🔺La mujer trans de origen oaxaqueño, Lupita Xiu, afirma que la detuvieron por delitos que no cometió y ha sufrido distintos abusos posteriores y atentados contra su vida (video).
Ciudad de México.- Una mujer trans de nombre Lupita Xiu, originaria de Oaxaca, intentó colgarse a las afueras de la Secretaría de Gobernación (Segob), luego de exigir se atraiga su caso por detención arbitraria en su entidad.
Aproximadamente a las 12 del día del miércoles 19 de enero, Lupita Xiu amarró una cuerda a un árbol que se encuentra frente a la Segob y ante la negativa de que fuera atendida por las autoridades, intentó tirarse de un banco.
Al observar este intento de suicidio, las autoridades presentes en la dependencia que se encuentra en Bucareli y la bajaron.
Lupita comenta que en 2018 fue golpeada y denigrada por la Fiscalía de Oaxaca, y que a pesar de su denuncia, no se le han dado las atenciones correspondientes.
Describió que fue retenida por delitos que no cometió y después fue víctima de desaparición forzada durante seis meses y medio. Añadió, también, que acudió al Conapred y ahora le dicen que su expediente no aparece.

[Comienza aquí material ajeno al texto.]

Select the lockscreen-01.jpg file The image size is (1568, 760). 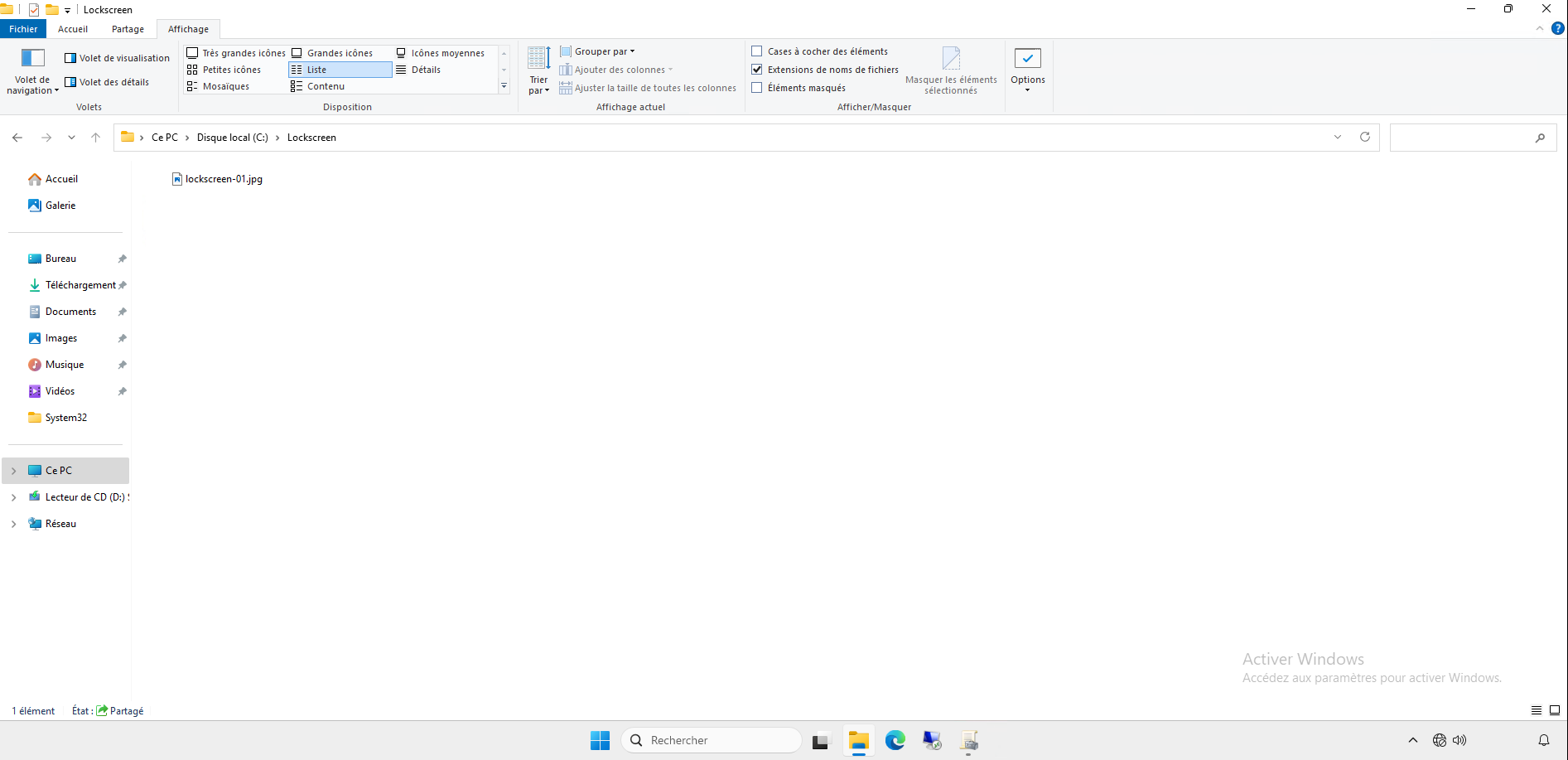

Acusó, además, al exprocurador Evencio Nicolás Martínez de estar infiltrado con Los Zetas y de obligarla a unirse al grupo delictivo, “y al negarme me metió a la cárcel”.

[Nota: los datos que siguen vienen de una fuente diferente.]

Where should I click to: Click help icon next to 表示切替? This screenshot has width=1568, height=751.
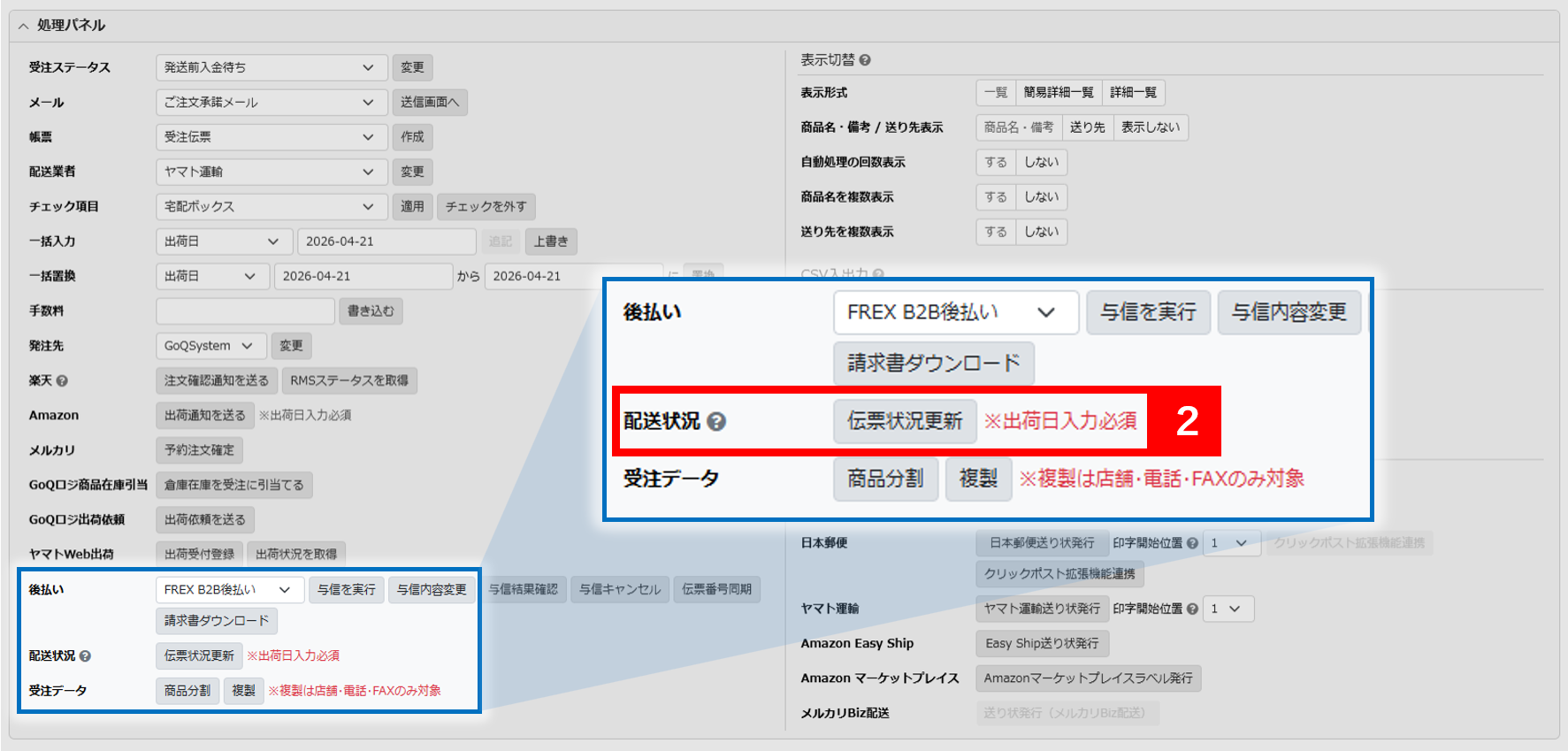coord(865,60)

A partir de ello, viajó hace 3 años a la Ciudad de México, para demandar que se le tome en cuenta, y por ello decidió tomar la acción como forma de protesta pidiendo justicia y castigo para sus agresores.
HISTORIA DE LUPITA
Por medio de publicaciones en Facebook, la oaxaqueña relata que ha sido víctima de represión y violencia sistemática a lo largo de su vida.

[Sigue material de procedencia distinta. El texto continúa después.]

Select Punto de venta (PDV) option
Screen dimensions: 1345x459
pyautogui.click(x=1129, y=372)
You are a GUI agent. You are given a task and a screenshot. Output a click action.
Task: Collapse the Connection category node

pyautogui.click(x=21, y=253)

“He sido presa política, torturada y víctima de desaparición forzada por parte del gobierno de Oaxaca y también he sido violentada por el gobierno de la CDMX”, expresa en una de ellas.
Cuenta que desde los ocho años, comenzó a trabajar para sobrevivir y vivir en las calles. Y “…poco tiempo después empecé a tener mis propias cosas y vivienda. Así estuve bien durante años pero sin poder disfrutar de mi infancia ni adolescencia”.
En 2008 fue agredida, secuestrada y torturada por el Gobierno de Oaxaca, entonces encabezado por el priista Ulises Ruiz Ortiz, y grupos armados.
En julio de 2008, fue llevada a prisión por cargos que presuntamente no cometió y pasó ahí cinco años. Durante meses, sufrió diversos abusos hasta que: “Logré salir libre… Pero seguí siendo víctima de agresiones, detenciones constantes por parte del Gobierno de Oaxaca…”, apunta.
Fue entonces cuando viajó a Ciudad de México para buscar protección federal. No obstante, fue enviada a un albergue por la Comisión Nacional de Derechos Humanos (CNDH), donde asevera que vivió un “infierno”.
Fue víctima de intento de homicidio en dos ocasiones y pese a que detuvieron a los presuntos responsables, éstos fueron liberados.
Encima, denunció que en 2020 fue enviada de nuevo a prisión por siete meses en CDMX. Ahí, comenta que sufrió torturas físicas y psicológicas, acoso, abuso y agresiones sexuales. Al quedar en libertad en noviembre, se instaló en la SEGOB para comenzar su protesta y exigir atención a su caso.